Whether the DMD reconstruction matrix best approximates the original system dynamics’ characteristics largely depends on two aspects: the optimal rank truncation order of the companion/similarity matrix and the dominant modes selection strategy. In a standard DMD algorithm, a certain rank order $r$ of the similarity matrix needs to be determined for POD decomposition. It will increase the calculation time if over-estimating the $r$ value because of a large amount of data. Simulation results showed that the cross-correlation coefficient between the reconstruction data and the original synthetic signal even get a bit smaller along with the increase of the selected $r$. Conversely, the calculation result may not be accurate if the $r$ value is too small, which would deduct some useful signal characteristics. In the past, most scholars presented the rank truncation criteria based on SVD, including selecting an “elbow” of the singular value with a logarithmic curve and a threshold such as a certain proportion of selected data variance. They mainly use the idea of discarding noises by substituting a smaller (compressed) matrix that captures the essential characteristics of the signal. A recent breakthrough by Gavish [21] provided a hard optimal threshold foundation in theory whether the noise magnitude is known or unknown. The methods of dominant mode selection strategy with a reduced order model are not identical. For a review of criterion to select dominant modes, we refer the reader to [22], which summarized the recent research situation and analyzed their respective advantages and disadvantages. At the same time, Kou [22] developed a method that multiplied each normalized DMD mode by its time coefficient. This method considered the evolution of each mode, but neglected the faint modes that should be treated as noise modes. Dang [23] introduced a tool, multiscale permutation entropy, to calculate the complexity of each DMD mode. Modes whose entropies were smaller than a threshold were chosen to recover the signal. However, for filtering the noise components, an entropy threshold needs to be set by multiple attempts.

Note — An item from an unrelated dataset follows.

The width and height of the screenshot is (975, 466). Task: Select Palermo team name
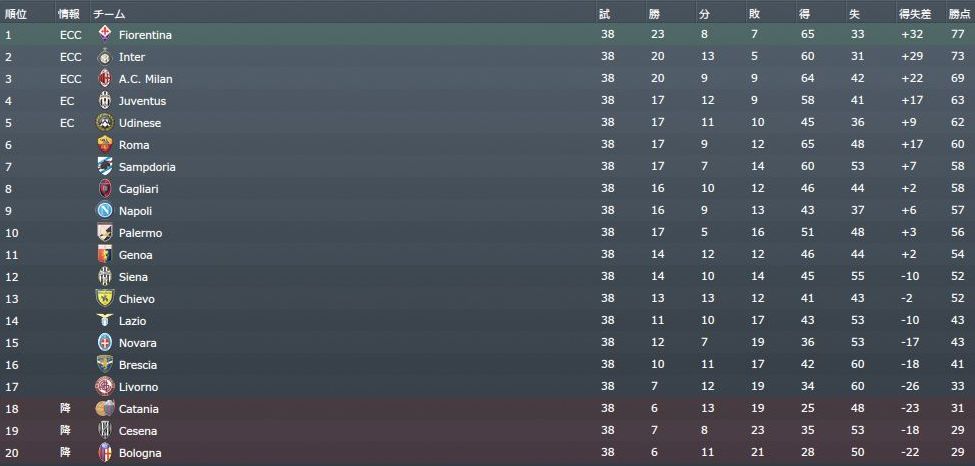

In this paper, a DMD framework for mechanical fault signal processing is proposed, solving the intractable problems of optimal rank truncation threshold and dominant modes selection strategy based on the conventional DMD algorithm. The optimal rank truncation $r$ of the similarity matrix is calculated with parametric non-convex penalty function for low-rank approximation. Inspired by WPT, which splits the signal up into a collection of different signals according to its level of decomposition, DMD modes are divided into slow modes and fast modes by splitting the continuous-time eigenvalues of the similarity matrix. Hierarchical application of the basic DMD algorithm is applied with a given level $l$. DMD modes are reconstructed by a number of bottomed modes. Fast Fourier Transform (FFT) is performed on the reconstructed signal for the purpose of extracting the fault features. The improved DMD algorithm is applied to process the rolling bearing’s simulation signal for noise reduction and feature extraction. Amazingly, by comparing the signal-to-noise ratio (SNR), our method has tremendous advantages in noise removal and fault feature extraction, in comparison with traditional mature noise reduction methods such as EMD, SVD and WT. Then, the proposed method is applied to the bearing signal in practice; as a result, it can successfully extract the fault characteristics that are highly consistent with the actual field.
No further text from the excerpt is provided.